After Governor Glenn Stevens said on the weekend that we should all just “chill out” regarding interest rates for the remainder of 2015, it was a pretty sure indication that the cash rate wouldn’t be shifting for the rest of the year. Everyone took the hint and the decision to leave interest rates on hold at 2% was widely expected.
In the past month, property prices in Sydney and Melbourne have both dropped, which indicates the markets down south are starting to cool – something that has concerned the Reserve Bank all year. Consumer sentiment rose in November and the board would be reluctant to do anything to disrupt this ahead of Christmas. According to the Westpac Melbourne Institute Index of Consumer Sentiment, confidence was up by 3.9% for November – levels we haven’t seen since January this year.
Elsewhere in the economy, things are also looking good. Moderate growth is still occurring despite declines in the mining sector. This, combined with positive indicators from global markets has given the RBA confidence. Many are speculating these conditions may lead to rate increases early next year, but speaking on this Governor Stevens has said the board will see what happens in the next two months and over Christmas.
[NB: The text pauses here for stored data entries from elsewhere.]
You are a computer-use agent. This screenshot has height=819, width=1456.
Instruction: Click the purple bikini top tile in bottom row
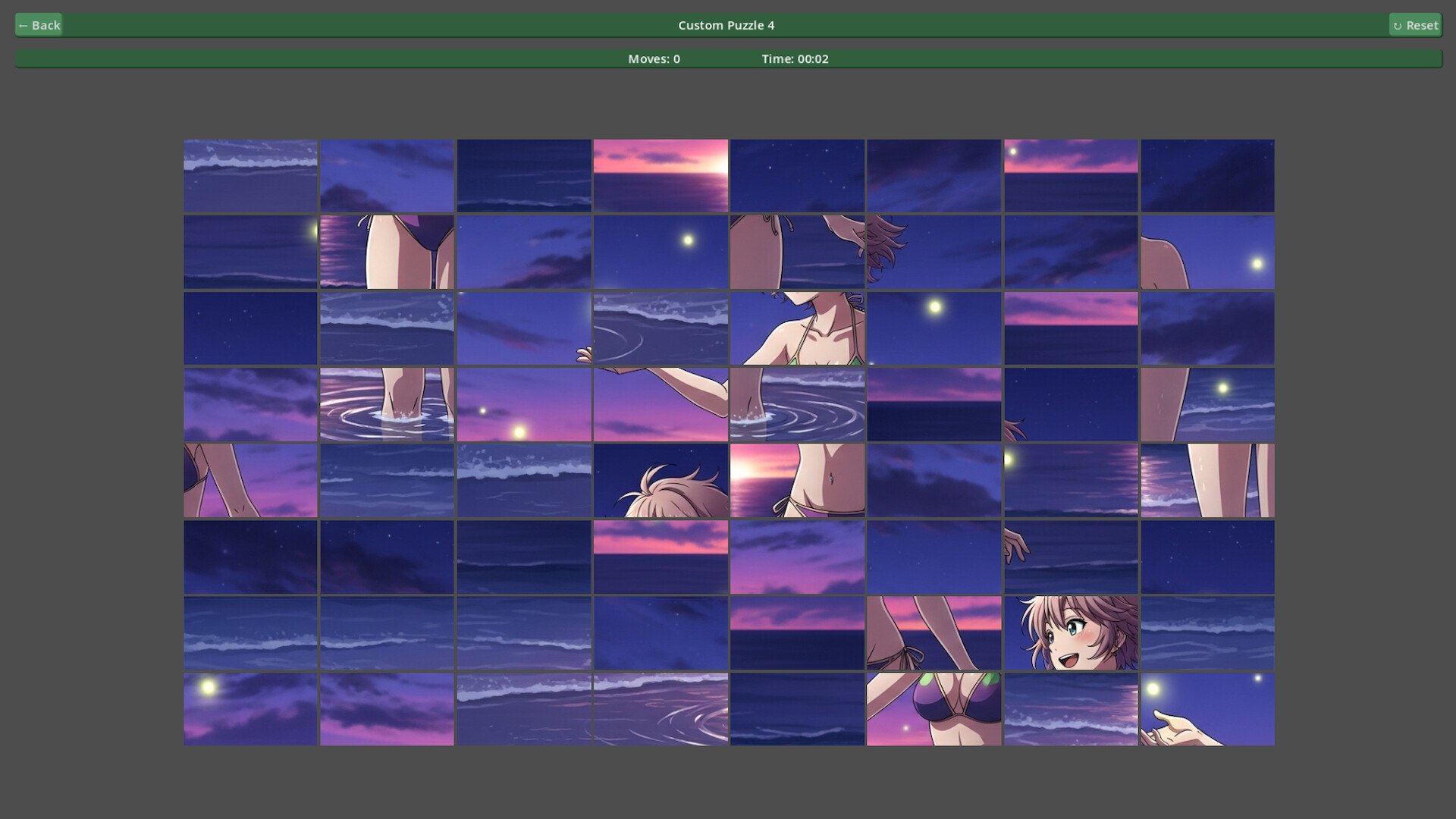coord(934,708)
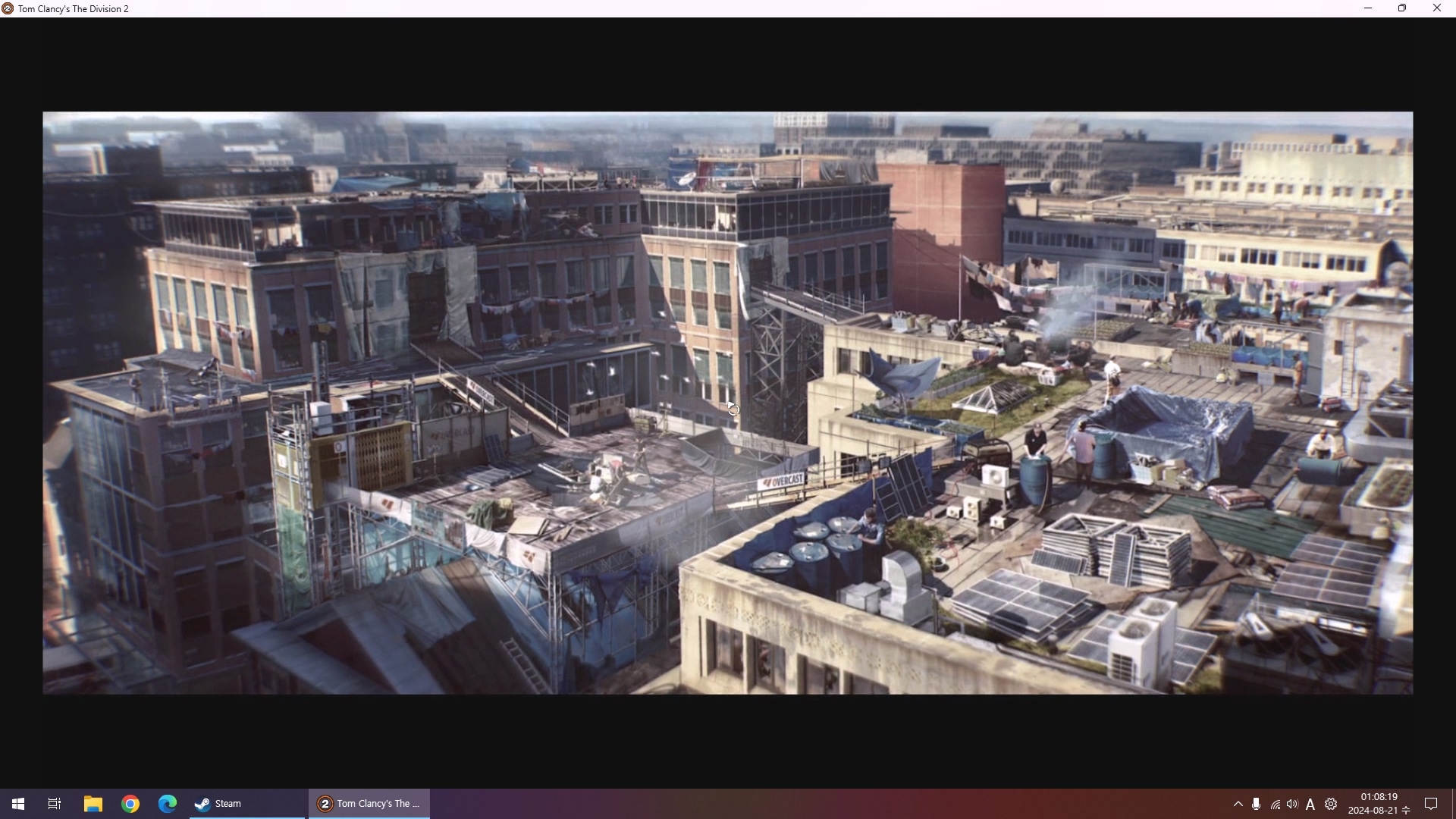1456x819 pixels.
Task: Open network Wi-Fi status tray icon
Action: pos(1275,804)
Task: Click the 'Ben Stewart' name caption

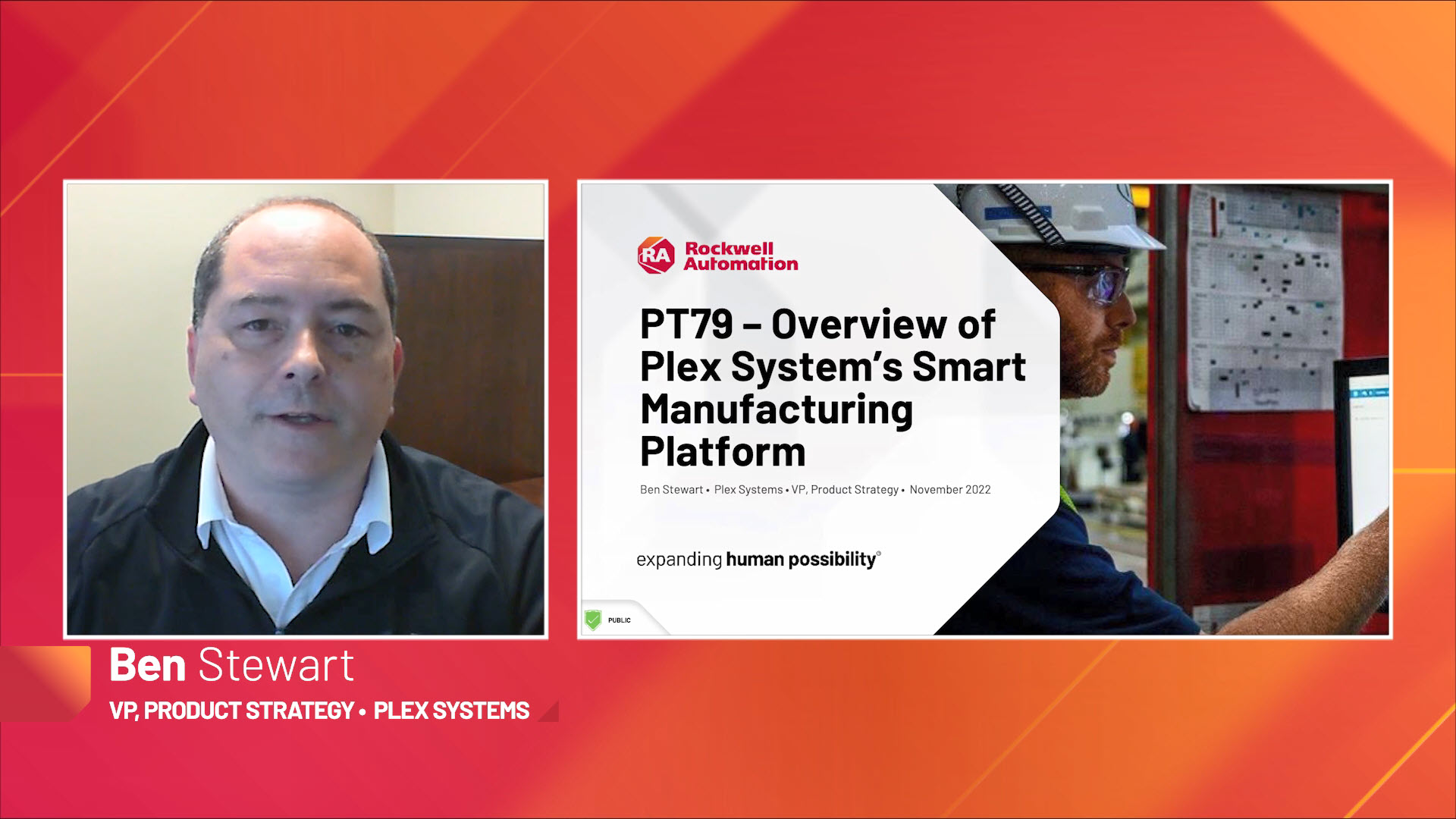Action: pyautogui.click(x=231, y=665)
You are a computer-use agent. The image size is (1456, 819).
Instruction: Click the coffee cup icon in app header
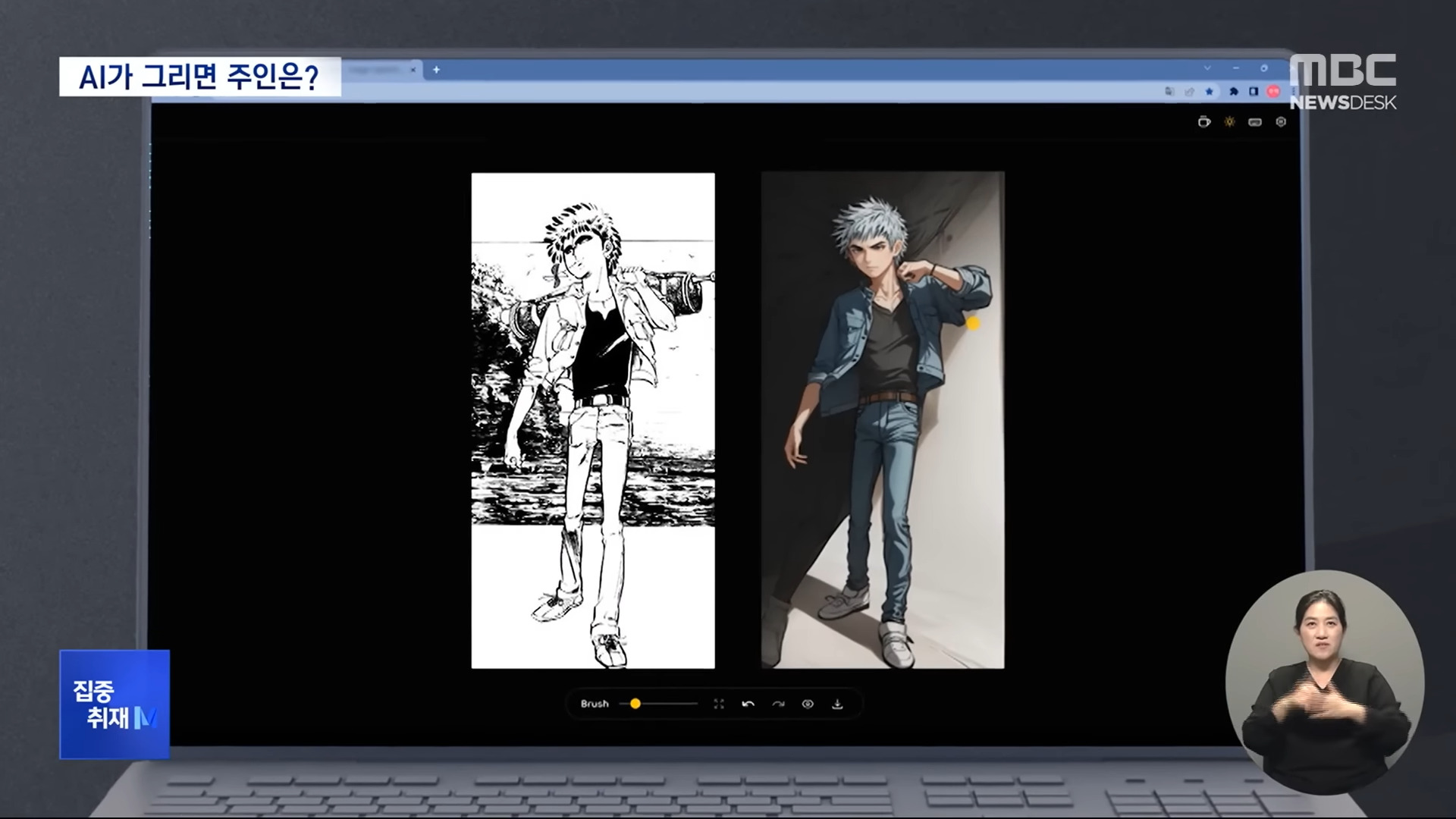coord(1203,122)
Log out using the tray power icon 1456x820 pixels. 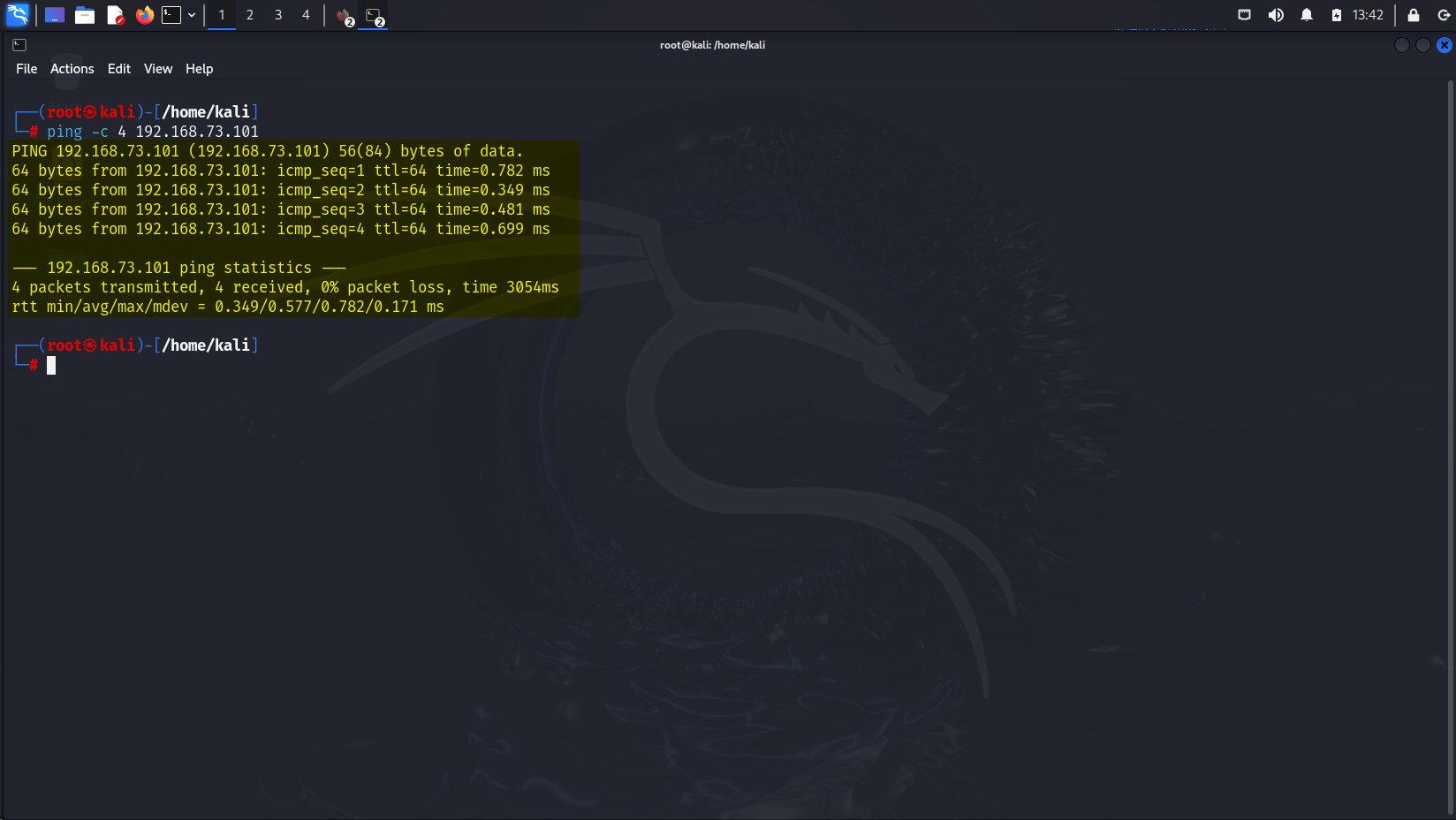(1444, 15)
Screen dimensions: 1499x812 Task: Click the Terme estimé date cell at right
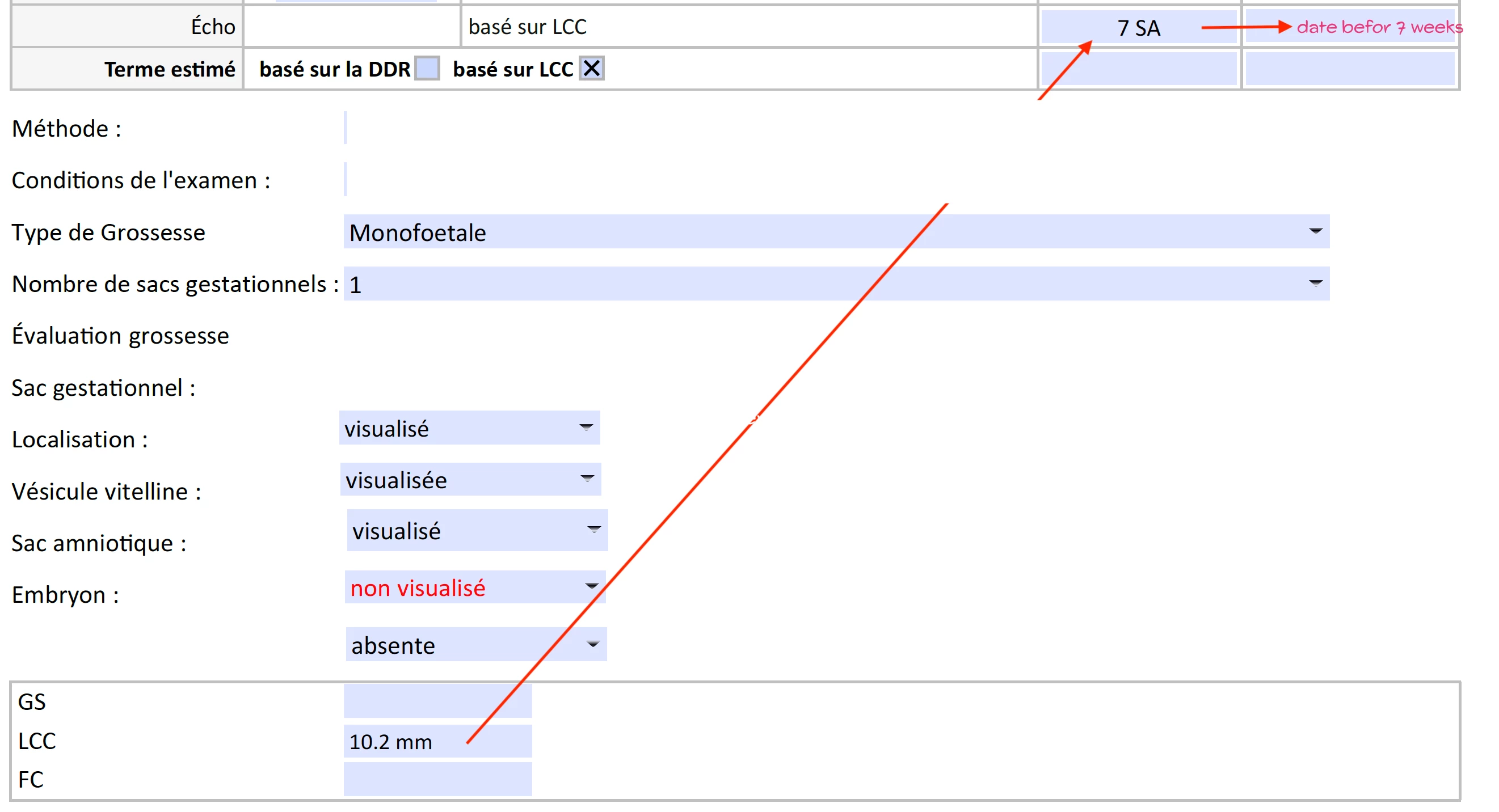coord(1349,69)
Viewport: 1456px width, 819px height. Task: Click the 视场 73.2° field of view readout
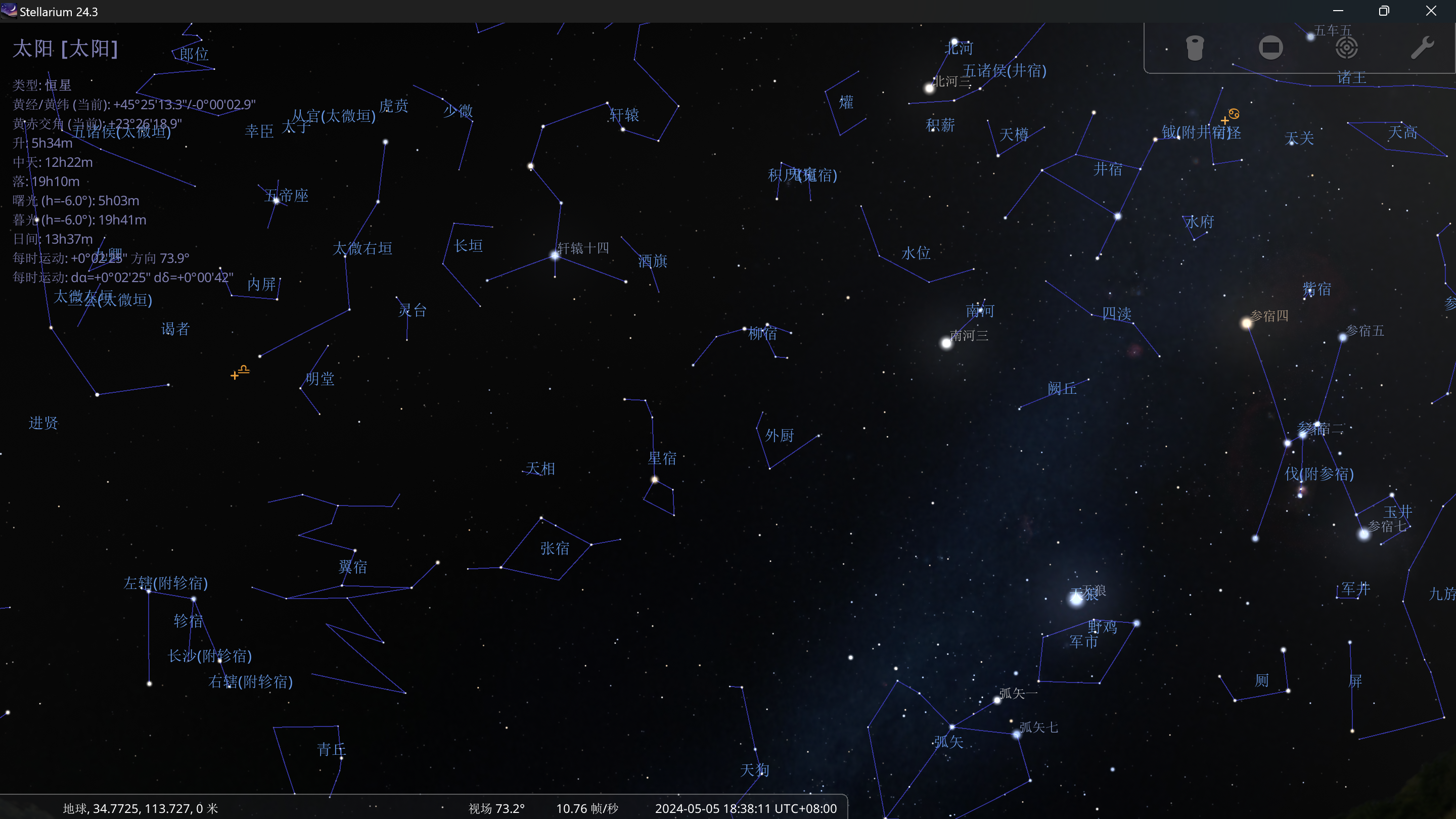pos(496,808)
The next meeting is in February and, in the meantime, home owners should stay on their toes. Some lenders have been lifting interest rates out of cycle, so shop around to see if there is a better mortgage available to match your needs. Consider the features of a home loan as well as the interest rates to see how the fees compare with interest rate savings. The market is very competitive at the moment and you may be surprised how far you can get by simply asking your lender for a better deal.